Friday, Feb. 01, 1963
New Shape, New Song
The loyal fans of Soprano Renata Tebaldi had a hard time in recent years detecting the girlish silhouette of Mimi, say, or Leonora beneath their favorite's puffed-up form. Unlike her archrival Callas. who had the theatrical canniness to diet to a sleek whisper of her former self, Tebaldi apparently felt that it was sufficient for a soprano simply to trundle on stage and sing.
But last year, while in Japan, Tebaldi looked in the mirror and was appalled by what she saw. Her late mother was no longer at her side to tempt her with plates of pasta, so she promptly went on a diet. She hired two Japanese masseuses, who pounded away at her for an hour and a half every day, and she dropped 24 Ibs. in six months and dyed her hair red. When she returned to the Metropolitan Opera last week after an absence of a year, she decided that having refurbished her form, she would also refurbish an old --to Met audiences--unfamiliar role. She insisted on singing the title part in Francesco Cilea's Adriana Lecouvreur, an opera that had been performed at the Met just twice, a half-century ago.

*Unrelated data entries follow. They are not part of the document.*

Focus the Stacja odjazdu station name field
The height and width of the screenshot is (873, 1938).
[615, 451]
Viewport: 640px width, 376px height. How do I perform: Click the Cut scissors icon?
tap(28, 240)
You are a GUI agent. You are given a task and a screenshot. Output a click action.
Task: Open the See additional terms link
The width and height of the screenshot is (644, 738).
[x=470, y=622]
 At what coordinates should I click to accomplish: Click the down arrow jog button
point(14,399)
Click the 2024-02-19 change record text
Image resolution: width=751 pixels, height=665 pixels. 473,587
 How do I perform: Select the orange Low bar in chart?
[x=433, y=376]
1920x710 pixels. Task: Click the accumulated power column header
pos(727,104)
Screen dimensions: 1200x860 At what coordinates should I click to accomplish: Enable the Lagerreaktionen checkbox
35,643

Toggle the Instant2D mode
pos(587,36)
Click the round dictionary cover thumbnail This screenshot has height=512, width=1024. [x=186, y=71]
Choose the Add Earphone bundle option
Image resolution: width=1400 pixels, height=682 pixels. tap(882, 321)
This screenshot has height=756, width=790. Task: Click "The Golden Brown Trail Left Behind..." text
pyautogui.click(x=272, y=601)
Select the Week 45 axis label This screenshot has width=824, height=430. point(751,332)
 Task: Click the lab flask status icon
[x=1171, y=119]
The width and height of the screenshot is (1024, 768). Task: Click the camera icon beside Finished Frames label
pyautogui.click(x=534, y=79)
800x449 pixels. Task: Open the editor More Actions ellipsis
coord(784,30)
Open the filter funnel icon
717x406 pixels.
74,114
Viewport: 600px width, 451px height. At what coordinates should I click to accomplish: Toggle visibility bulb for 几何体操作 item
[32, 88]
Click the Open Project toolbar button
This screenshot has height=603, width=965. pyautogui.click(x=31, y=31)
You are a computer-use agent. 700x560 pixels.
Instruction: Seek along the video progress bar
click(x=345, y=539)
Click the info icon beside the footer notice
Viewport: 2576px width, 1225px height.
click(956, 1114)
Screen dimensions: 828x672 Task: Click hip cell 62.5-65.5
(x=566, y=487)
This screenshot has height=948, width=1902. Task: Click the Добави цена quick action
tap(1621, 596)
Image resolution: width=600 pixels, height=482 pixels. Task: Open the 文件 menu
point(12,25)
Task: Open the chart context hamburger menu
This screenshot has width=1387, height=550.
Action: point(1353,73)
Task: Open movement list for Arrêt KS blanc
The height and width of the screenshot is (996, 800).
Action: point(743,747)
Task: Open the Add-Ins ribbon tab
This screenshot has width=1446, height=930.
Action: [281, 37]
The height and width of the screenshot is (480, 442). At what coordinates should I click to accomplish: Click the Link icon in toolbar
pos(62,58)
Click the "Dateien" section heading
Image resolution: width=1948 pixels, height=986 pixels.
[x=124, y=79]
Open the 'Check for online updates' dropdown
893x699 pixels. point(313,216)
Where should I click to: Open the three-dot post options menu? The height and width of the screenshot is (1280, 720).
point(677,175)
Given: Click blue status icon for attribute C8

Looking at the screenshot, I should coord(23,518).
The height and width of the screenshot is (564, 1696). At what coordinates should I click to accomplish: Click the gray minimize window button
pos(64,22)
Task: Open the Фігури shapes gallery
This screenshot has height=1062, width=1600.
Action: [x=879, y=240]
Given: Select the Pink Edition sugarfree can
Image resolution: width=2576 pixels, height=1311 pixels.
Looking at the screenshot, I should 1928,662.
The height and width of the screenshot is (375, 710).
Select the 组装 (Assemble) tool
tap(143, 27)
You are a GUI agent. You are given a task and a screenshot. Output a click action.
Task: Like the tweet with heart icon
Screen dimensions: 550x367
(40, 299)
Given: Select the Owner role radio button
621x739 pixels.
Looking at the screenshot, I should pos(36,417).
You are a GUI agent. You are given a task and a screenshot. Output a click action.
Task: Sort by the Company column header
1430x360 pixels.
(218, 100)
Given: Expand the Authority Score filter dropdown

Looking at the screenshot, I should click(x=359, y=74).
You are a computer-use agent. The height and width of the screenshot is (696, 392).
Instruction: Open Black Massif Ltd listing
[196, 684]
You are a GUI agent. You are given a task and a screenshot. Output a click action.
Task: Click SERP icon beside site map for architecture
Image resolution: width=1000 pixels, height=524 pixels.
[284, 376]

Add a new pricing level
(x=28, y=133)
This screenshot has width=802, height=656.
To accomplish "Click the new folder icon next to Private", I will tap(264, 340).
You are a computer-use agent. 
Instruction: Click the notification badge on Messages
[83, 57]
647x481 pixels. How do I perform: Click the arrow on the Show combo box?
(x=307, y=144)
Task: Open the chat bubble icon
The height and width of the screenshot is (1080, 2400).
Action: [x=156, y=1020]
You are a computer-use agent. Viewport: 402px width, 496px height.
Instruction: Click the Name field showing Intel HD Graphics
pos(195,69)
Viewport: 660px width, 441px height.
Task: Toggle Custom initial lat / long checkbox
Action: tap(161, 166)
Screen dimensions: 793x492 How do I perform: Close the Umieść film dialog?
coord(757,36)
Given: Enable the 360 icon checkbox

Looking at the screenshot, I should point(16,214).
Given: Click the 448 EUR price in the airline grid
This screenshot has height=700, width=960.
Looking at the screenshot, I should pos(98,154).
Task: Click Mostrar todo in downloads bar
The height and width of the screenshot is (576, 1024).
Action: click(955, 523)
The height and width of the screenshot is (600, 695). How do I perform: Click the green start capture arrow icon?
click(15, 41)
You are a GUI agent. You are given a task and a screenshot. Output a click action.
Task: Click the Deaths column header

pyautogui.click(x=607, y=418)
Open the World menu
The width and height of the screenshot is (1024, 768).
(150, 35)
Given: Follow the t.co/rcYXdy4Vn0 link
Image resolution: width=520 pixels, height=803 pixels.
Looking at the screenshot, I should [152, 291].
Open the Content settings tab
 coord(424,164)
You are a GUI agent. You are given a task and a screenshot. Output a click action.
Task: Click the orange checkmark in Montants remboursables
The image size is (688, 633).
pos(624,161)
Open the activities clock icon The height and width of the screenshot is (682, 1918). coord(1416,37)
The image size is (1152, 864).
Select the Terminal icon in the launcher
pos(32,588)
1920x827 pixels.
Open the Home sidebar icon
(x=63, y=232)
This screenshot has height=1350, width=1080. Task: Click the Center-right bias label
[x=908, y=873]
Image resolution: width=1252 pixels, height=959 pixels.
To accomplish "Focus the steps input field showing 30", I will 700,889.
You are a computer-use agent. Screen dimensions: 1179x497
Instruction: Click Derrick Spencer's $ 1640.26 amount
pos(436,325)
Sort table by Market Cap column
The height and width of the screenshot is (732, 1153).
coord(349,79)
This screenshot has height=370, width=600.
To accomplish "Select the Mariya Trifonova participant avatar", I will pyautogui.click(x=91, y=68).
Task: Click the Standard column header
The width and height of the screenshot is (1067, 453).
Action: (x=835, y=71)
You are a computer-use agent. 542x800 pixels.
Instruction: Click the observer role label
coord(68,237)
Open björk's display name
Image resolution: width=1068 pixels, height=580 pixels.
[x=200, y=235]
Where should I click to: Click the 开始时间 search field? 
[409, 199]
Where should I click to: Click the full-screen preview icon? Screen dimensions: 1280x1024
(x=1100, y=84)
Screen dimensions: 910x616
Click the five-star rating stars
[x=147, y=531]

Tough Trick. Adriana may be a stranger to U.S. and English audiences, but the opera is a repertory staple in Italy. Composer Cilea (pronounced che-lay-ah) wrote it when he was 35, and it established his reputation. He coasted on it from its premiere in 1902 until his death in 1950. It is a respectable enough opera, reminiscent of Puccini in its throbbing arias and duets and in its yearning strings. It even has a predictably pathetic ending, in which the heroine is punished for the crime of having fallen in love.
The trick for a soprano in Adriana is to seize the stage before the tenor has a chance to plant himself with arms thrown wide to uncoil one of the soaring rhapsodies that billow through the length of the opera. The trick is particularly tough when the tenor is as talented a scene stealer as Franco Corelli, but Tebaldi handled the job nicely. When she came on in Act I in an ivory gown and red hair, she looked so startlingly unlike the matronly Tebaldi of other years that even her devoted claque paused in surprise for the space of a hand-beat before crashing into applause.
Nor had the voice dwindled with the poundage. Adriana is an opera in which Tebaldi can sing much of the time toward the center of her range, where she is happiest, and in last week's performance her voice had all the remembered caressing skill that can breathe dramatic life into a line with effortless ease. Her role gave her ample opportunity to float out those clear, carrying pianissimos that reach to the last row in the house.
Not So Simple. Tebaldi was alive with animal grace; she made theatrical sense out of the threadbare story of an actress who loves a nobleman, loses him, and is reunited with him on her deathbed. The Met's new production was as handsome as its heroine--a succession of rococo interiors filled with wandering wigs and satins--and Tenor Corelli was in good form. But even at his best last week, he was shaded by Tebaldi.
The soprano herself seemed more impressed by the success of her shape than by the triumph of her song. Her whole life, she says, has changed: "People used to say to me, 'Renata, you are too simple,' but now with my new clothes I think they will not say it." She adds, with almost no smile: "The fans are saying now that I am more glamorous than Callas."